Baheti expects domestic realisations to imporve by 5 percent this year and overseas realisations by 15-20 percent.
He said the company aimed to export 21-22 million kilograms of tea this year, compared to 13 million kilograms last year.
Below is the verbatim transcript of Kamal Baheti's interview with Reema Tendulkar and Sonia Shenoy on CNBC-TV18.
Sonia: Can you take us through what went in this quarter? We saw the overall sales volumes for the fiscal down by about 4 percent, do you expect to see any recovery in the first half of FY16?
A: If we go by last year’s numbers, as has been explained earlier on your show as well, we have lost a lot of crop because of the poor weather last year. In fact, in India we lost around 7 million kilograms of tea which is unprecedented. Also the overall prices in the international market got affected because of the geopolitical situation in the Middle East, Russia etc. So last year was a very difficult year and we believe it was an aberration and that two factors affected the overall profitability as well as the topline of the company.
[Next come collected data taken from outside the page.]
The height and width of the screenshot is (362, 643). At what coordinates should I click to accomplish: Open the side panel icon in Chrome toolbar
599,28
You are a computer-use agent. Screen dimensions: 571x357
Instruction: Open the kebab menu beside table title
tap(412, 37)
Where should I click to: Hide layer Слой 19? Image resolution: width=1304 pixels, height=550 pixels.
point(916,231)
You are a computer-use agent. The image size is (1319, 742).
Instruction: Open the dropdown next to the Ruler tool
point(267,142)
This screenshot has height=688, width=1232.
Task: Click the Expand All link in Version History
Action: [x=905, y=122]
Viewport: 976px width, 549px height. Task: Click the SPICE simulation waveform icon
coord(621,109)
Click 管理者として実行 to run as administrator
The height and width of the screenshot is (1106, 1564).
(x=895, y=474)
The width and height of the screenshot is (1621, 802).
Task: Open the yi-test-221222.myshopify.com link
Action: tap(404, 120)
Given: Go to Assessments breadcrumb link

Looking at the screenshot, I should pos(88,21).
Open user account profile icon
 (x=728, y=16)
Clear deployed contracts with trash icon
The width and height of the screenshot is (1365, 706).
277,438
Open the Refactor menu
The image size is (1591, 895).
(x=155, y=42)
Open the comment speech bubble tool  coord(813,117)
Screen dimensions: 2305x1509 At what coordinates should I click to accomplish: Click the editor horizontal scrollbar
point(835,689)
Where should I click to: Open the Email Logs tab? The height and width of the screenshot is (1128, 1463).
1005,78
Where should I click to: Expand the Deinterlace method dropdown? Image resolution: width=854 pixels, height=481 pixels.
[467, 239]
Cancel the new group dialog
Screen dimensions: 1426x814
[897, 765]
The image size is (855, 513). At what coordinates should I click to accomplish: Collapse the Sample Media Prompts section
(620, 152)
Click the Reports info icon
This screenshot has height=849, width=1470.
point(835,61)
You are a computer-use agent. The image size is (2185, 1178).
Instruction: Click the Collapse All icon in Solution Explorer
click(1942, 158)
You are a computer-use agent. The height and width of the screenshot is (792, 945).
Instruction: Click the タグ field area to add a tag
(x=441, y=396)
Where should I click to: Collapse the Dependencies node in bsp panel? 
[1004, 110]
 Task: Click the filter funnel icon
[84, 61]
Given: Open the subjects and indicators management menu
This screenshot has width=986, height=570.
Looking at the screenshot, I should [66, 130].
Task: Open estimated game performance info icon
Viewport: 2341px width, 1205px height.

As we start the New Year, these two factors completely got reversed. In fact currently, we are looking at very good weather conditions in the state of Assam. We have already recovered major part of the losses which we have done in the first quarter last year, in the first two month of this year and the prices in the international market have started going up because Kenya itself is going through a drought and they lost around 30-35 million kilograms of tea.
So the two factors which affected last year’s numbers, which was basically an aberration year, got reversed and currently looks far better than what it was in the last year.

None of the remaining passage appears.